▸ DIRECTIONS FOR THIS TASK
List every Bible verse reference cited in the letter to the grandkids below, with the translation given for each.

▸ DOCUMENT
• • • •

Thursday, February 18, 2016

THE WORDS WE SAY ARE POWERFUL?

Dear Grandkids,
Here's another thing I need to tell you about so that you can maybe save yourselves a lot of grief. No one taught me this when I was a child. If I had only known how powerful spoken words were back then my life would have been so much better. Some of the things that came out of my mouth were disgusting and vulgar and so shameful I would like to forget I actually said those things and the consequence's are still with me today, but I am counteracting all the negative, hurtful, ignorant, and shameful things that came out of my mouth with positive, loving, up building and wise sayings the best I can. Instead of telling someone how ugly, stupid, and dumb they are I try to build that person up with nice words, and if I can't think of anything nice or helpful to say to someone then I won't say anything at all. Another thing kid's, when we think we are hurting someone else with our words we are hurting ourselves even more. Jesus told His followers that it "wasn't what went into our mouths that defiled us, it was what came out of our mouths that defiled us.
   Now, the real power in the words we speak lies in what we tell ourselves. If we say to ourselves things like this, "I can't be good enough to play that game, I'm too small." Or something like this, "No one likes me, I'm ugly, I'm stupid, I suck, I will never be loved, I'm bad because I made this mistake and now everyone hates me." Or, "The person I want to be my friend won't like me." Or, "The girl at school I like will never like me." I can think of all kinds of stupid, untrue things I used to say about myself that came true after I said them long enough  because those words were powerful and I fell into the very things I said because my mind with those words took me in that direction. I started believing all those words were true and so that's how I became, which caused me much grief, depression, disappointment, anger, and frustration and all those feelings made me even worse. I believed I was dumb, ugly, unlovable, stupid, weak, and would never be loved, always poor, always lacking, never having what I wanted and never being the kind of person who was loved and respected. The kind of person who was looked up to and admired for being polite, respectful, thoughtful, generous, kind, trustworthy, and friendly.
Because of what I was told about myself, the words my dad spoke to me, and the words I spoke to myself in my mind, and out loud, that was who I became. I was one of the bad kids, the kid that cussed, smoked, bullied, was disrespectful, selfish, without manners, hurtful to others, negative about almost everything, so that's how my life was for many years. If only I would have had someone to show me the error of my ways, the 'words' I spoke to others and to myself were so important. That's why I'm letting you know now that you should be careful about what you say to your self and others because, "Death and life are in the power of the tongue, and those who love it will eat it's fruit." Proverbs 18:21  (N.K.J.V.) and, "The fools lips bring him strife, and his mouth invites a beating." Proverbs 18:6 (N.I.V.) and "Even a fool is thought wise if he keeps silent, and discerning if he holds his tongue."  Proverbs 17:28 (N.I.V.)

• • • •

(Items listed in a dataset)

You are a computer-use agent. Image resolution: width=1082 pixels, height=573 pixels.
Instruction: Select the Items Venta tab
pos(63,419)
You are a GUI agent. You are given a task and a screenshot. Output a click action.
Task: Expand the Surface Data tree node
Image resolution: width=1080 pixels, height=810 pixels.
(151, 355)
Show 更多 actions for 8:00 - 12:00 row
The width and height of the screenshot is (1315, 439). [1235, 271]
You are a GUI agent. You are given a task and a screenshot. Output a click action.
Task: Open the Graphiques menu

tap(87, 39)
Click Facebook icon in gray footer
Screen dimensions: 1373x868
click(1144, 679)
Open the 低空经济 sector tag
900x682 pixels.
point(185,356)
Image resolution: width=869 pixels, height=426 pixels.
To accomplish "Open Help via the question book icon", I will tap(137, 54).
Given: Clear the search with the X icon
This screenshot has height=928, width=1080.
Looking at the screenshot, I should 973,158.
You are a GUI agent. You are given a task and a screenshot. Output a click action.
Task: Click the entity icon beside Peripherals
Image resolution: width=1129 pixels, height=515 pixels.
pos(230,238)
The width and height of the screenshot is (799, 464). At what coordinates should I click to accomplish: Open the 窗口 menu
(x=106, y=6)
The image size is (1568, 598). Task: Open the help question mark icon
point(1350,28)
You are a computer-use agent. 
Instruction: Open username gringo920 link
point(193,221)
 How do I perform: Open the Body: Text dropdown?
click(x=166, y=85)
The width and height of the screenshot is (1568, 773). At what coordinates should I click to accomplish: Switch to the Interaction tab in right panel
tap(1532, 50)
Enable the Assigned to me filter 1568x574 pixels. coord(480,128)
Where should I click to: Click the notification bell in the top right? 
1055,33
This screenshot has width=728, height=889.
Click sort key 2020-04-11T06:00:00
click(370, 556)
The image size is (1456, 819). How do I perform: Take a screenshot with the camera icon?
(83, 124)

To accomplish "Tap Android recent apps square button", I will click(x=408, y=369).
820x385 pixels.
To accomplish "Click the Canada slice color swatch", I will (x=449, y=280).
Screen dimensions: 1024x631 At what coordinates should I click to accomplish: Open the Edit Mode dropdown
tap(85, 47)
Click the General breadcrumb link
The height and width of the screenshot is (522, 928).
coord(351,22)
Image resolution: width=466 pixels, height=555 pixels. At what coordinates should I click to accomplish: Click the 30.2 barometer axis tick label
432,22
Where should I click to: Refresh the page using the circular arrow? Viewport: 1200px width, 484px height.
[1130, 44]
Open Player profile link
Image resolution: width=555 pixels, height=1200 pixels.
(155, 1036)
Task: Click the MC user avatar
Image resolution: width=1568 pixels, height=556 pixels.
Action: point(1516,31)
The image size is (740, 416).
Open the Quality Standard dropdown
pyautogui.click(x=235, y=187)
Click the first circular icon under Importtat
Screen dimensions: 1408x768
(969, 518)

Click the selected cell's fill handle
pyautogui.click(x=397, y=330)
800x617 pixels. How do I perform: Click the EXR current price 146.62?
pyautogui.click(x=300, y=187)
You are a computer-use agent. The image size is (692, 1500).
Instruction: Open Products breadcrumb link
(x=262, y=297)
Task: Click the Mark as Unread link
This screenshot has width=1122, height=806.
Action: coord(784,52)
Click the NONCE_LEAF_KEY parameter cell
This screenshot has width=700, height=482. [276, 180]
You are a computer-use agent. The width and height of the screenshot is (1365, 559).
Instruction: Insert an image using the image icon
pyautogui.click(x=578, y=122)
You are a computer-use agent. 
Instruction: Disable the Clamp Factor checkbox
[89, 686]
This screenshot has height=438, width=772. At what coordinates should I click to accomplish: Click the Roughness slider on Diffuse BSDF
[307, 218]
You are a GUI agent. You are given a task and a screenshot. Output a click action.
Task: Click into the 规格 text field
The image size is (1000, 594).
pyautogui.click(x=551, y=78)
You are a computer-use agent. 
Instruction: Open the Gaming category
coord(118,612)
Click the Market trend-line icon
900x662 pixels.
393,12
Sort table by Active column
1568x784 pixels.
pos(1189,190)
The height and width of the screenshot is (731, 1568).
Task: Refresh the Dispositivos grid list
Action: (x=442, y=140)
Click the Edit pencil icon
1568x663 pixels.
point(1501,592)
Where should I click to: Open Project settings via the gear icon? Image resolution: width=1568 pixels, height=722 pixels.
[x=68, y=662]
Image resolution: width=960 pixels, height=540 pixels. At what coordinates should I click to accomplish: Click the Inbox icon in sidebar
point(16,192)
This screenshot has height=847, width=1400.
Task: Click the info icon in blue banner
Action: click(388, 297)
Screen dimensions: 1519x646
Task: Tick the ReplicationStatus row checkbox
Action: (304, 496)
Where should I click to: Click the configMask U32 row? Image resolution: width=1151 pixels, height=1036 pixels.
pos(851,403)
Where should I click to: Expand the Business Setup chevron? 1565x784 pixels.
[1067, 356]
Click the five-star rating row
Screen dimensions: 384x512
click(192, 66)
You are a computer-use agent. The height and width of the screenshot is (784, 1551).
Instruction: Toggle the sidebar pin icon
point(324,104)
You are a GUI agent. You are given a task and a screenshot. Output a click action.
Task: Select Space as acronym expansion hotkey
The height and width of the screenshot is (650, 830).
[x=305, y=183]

• • • •

▸ TASK OUTPUT
Proverbs 18:21 (N.K.J.V.)
Proverbs 18:6 (N.I.V.)
Proverbs 17:28 (N.I.V.)